Sometimes for whatever reason, we are forced to slow down and just go back to the basics. Being diagnosed with Post Covid Syndrome, it took a very bad toll me on both physically and mentally. There are days when I am just worn out from tying my laces. But I keep pressing through. It was shown on a Pulmonary Function Exercise test that I (not on purpose) hold my breath for too long. This isn’t something I am even aware of, until my brain alerts me that I need to breathe. I was intubated for sepsis pneumonia in 2016 and Covid made an already injured throat and airway worse.
So my options are, quit or keep skating. Well, quitting is absolutely out of the question. But how do I skate when just even tying my laces wears me out? I have had to learn the art of going back to the basics, slowing down and learning my body on the ice all over again. This was extremely difficult for me as my skating level dropped drastically. Or did it? Yes it did. But something wonderful came out of it. I was forced to work more on edges and precision.
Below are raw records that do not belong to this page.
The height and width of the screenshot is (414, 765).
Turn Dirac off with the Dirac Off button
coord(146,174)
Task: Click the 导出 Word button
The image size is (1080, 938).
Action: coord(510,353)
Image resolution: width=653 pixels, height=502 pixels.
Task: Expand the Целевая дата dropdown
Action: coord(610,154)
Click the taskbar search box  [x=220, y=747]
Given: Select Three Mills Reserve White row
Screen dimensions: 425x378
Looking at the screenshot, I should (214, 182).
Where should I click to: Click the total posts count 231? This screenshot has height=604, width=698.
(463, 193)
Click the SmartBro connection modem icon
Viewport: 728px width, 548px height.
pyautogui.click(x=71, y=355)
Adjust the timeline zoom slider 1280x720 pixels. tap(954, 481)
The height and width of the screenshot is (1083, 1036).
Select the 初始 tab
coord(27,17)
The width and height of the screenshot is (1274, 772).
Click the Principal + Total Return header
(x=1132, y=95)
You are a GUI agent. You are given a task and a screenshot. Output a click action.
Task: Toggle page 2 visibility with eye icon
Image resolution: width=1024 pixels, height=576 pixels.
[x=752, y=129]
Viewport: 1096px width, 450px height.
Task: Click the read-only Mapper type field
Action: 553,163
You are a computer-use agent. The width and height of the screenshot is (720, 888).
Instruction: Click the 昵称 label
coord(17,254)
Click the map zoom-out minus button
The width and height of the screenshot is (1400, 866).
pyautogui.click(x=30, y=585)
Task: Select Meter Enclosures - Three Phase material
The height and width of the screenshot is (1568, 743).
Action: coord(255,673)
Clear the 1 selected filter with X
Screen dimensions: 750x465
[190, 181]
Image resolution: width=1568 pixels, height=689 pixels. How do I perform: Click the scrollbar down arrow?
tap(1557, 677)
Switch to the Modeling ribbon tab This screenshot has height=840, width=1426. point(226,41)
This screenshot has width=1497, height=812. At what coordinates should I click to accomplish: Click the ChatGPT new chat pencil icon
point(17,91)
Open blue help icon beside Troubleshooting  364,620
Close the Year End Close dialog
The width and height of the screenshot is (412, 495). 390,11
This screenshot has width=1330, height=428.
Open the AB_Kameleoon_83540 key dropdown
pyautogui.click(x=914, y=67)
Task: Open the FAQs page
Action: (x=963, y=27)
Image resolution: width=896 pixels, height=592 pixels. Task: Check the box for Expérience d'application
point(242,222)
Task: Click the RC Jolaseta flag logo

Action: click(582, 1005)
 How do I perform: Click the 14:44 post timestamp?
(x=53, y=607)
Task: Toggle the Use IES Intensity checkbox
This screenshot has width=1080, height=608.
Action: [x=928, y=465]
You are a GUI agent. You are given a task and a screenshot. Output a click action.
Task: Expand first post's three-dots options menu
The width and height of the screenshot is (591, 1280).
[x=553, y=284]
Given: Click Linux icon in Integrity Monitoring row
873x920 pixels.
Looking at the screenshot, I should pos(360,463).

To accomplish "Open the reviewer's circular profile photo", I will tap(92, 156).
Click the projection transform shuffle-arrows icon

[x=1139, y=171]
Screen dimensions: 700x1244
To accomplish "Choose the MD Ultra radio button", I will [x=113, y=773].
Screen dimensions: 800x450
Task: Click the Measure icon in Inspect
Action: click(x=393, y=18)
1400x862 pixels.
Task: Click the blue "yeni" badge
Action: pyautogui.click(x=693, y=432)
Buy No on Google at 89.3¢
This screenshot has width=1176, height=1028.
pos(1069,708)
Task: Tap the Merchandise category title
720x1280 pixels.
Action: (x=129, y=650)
I was in desperate need of arm strength, because the PCS affects my arms if I over exert myself, to the point I can’t use them. But in working with my arms, I also decided on how to use them more fluently on the ice. So, I have been studying other coaches, skaters and doing a lot of off ice research on ballet, arm placement, and where my focus should be etc. Cathy my own coach, is breaking things down bit by bit simply because at times, I get overcome with brain fog and what used to make sense put together, now needs to make sense in parts.

But truly, it is making me a better skater overall. I now have to learn about my breathing on the ice. Breathing is a natural, involuntary thing to do. For me, at times, I just stop breathing and normally don’t even realize it. So, I also have to work with Physical Therapy and learn how to readjust my breathing, especially on the ice. Oxygen must get to where it needs to be, or I could pass out, fall or just continue to work harder, but with less traction. I don’t expect to film my part of the skating scene in the pilot, until Christmas of 2024. But I do not know the logistics of the SAG or Writers Guild (WGA) strike and long it will last. I do not know when we will have our funding and how God will provide it. But till then, I have to keep working what I know to work. We might not film my scene until Christmas of 2025. I honestly do now know. But I am excited to keep pressing forward and getting this program where it needs to be, and the best part of all…we will get it there. I just have to keep reminding myself to take it one skating stroke at a time; or one stretch at a time; or even one arm reach at at time. I might not be happy about it and honestly sometimes I cry because it is so frustrating. But I am alive. I am still skating. I have an amazing coach. There is so much talent and knowledge to research that is helping me. Perhaps, I wouldn’t have take this road, if the PCS wasn’t an issue. I can only say that I am truly thankful that at this point in my skating journey, I am doing exactly what I need to be doing to make me a better skater overall!